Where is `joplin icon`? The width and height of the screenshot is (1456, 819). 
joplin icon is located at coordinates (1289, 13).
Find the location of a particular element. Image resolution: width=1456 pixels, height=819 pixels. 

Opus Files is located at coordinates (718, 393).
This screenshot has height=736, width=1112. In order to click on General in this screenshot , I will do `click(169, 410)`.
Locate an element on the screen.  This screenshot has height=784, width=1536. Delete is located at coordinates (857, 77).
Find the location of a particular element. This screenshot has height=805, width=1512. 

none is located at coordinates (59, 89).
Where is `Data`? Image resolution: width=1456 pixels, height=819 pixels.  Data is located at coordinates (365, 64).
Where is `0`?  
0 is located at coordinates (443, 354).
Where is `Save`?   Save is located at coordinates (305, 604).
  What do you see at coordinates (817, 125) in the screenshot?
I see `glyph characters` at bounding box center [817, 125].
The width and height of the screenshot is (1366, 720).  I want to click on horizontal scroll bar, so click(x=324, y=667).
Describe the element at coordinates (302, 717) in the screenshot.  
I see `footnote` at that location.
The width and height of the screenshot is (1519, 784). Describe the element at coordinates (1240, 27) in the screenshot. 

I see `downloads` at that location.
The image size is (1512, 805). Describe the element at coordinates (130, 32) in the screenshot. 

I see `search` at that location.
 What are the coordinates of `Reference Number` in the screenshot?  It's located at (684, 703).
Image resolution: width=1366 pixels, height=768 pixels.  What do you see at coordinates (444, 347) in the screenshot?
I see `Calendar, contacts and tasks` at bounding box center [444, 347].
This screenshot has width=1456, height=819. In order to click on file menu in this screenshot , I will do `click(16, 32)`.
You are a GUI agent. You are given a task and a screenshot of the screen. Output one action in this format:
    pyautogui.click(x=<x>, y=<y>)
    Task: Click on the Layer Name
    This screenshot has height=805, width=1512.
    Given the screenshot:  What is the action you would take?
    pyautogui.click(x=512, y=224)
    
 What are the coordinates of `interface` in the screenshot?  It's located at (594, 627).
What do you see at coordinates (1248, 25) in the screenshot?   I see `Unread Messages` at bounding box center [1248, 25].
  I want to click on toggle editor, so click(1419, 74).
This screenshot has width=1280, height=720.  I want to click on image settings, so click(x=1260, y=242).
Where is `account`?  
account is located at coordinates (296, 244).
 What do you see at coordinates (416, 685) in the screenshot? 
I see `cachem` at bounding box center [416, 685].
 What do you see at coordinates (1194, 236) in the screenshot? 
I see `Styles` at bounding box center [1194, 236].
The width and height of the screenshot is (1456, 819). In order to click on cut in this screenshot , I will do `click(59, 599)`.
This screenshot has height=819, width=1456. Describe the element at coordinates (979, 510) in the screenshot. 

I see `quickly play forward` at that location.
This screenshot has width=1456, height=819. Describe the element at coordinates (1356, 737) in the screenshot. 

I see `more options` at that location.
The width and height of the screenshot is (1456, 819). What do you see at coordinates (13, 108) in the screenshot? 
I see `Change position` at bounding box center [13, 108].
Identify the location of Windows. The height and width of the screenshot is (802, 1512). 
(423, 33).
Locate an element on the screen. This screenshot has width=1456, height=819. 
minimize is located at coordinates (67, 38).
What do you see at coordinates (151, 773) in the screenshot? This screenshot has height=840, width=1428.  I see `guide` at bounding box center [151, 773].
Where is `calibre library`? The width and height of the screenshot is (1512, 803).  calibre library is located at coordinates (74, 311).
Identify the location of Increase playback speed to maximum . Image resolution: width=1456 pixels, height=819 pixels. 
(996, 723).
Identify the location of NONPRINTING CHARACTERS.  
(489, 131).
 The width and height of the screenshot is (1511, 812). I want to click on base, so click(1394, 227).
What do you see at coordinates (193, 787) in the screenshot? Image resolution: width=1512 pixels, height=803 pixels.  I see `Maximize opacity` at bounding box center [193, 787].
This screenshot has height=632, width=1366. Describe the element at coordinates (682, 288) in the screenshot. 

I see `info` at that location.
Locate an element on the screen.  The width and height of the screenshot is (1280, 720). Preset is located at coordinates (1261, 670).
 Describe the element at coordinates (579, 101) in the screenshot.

• • • • •

Direction
Gather every line of the data above that contains the string "resolution", and treat uppercase and lowercase letters as distinct.

Result for this task
Find the location of a particular element. Image resolution: width=1456 pixels, height=819 pixels. 
Where is `Data`? Image resolution: width=1456 pixels, height=819 pixels.  Data is located at coordinates (365, 64).
Image resolution: width=1366 pixels, height=768 pixels.  What do you see at coordinates (444, 347) in the screenshot?
Identify the location of Increase playback speed to maximum . Image resolution: width=1456 pixels, height=819 pixels. 
What do you see at coordinates (193, 787) in the screenshot? Image resolution: width=1512 pixels, height=803 pixels.  I see `Maximize opacity` at bounding box center [193, 787].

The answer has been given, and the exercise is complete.